Writers love to bounce. We enjoy hopping throughout different lifestyles to find which ones are worth keeping around and which ones are worth moving on from. Example, I was into the innate reasoning behind fetishism as according Freud a few weeks ago. That one didn’t stick for very long, but did influence one of my classroom discussion board posts. Sorry to all of those that read my post that week. Also example, Last winter I decided to pursue that tiny voice in my head that was always wanting to try acting. That one stuck. I took some acting classes at my University and noticed something peculiar…I looked forward to school and I was…happy.
Here’s the thing about writers: We always have this inner narrative monologue running. Kind of like a teleprompter, but it’s all improvised. We are trying to make sense of the world and constantly trying to put it in words. Acting took that away. I didn't realize how loud my own background noise was until I had to force it to shut up. I’ve been writing since I was 9, so this ambiguous and annoying voice has always been there, just like, reflecting on random thoughts. Do I sound like an absolute nutcase yet? Probably. Anyway, acting took this away and forced me to be present. I could no longer sit back and evaluate everything and search for that one misplaced tile’s metaphor about the meaning of life. I had to be there and I had to do something and say someone else’s words. Thank God. And yet, with all this being said, I need writing. I need to read and I need to evaluate everything. When I am not writing an annoying piece like this one, I’ll write some lyrics and set them to some badly executed power chords on my mid-priced Fender guitar. I need to write like I need to breathe. It’s like this relationship that is rocky, but you can’t give it up yet. Some days I abhor the thought of writing something down and some days I will document everything that happens—a phone call, they way someone said my name, how I felt about the way they said my name, if it was raining. The last one is usually a no because I live in the desert, but you get where I’m going.

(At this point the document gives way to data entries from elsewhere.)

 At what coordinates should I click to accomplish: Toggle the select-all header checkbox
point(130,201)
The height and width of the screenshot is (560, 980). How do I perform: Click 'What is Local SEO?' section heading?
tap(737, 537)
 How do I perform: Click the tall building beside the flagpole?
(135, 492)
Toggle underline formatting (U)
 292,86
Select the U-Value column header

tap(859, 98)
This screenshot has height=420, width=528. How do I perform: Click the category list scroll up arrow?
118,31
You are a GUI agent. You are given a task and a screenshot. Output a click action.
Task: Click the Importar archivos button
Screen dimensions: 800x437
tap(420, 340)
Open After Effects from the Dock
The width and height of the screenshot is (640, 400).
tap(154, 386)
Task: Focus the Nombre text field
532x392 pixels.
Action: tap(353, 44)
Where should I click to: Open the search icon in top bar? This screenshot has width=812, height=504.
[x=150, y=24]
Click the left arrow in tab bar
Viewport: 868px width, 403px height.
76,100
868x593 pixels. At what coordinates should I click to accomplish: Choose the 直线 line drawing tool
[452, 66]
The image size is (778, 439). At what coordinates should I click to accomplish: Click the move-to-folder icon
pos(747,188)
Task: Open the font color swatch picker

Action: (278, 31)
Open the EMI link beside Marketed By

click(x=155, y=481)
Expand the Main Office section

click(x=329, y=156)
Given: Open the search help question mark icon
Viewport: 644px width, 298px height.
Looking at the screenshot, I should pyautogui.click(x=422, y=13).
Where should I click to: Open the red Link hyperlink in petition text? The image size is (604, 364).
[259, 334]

What really frustrated me going into college was this idea that you had to pick one thing to love and then the next four years would be all about that one thing. “You can’t do it all” then I’d say, “Wanna bet?” Conclusion: Yes, you can in fact do whatever the hell you want to do. You may not be the Andy Warhol of everything you decide to do, but you can do it and you can try. I’ve always thought that I can only choose one thing and I would always have to decide between acting, writing, photography, and music. I don’t. I can do them all. If some sort of career-thingie comes from doing one then great, I’ll keep at it. If not, then great, now I’ll really keep at it! Don’t put yourself in a box, especially if even a tiny morsel of your being enjoys writing. Writers like to do it all. So, keep doing you cause who’s going to stop you? Just be sure whatever you do is morally just, for the sake of humanity.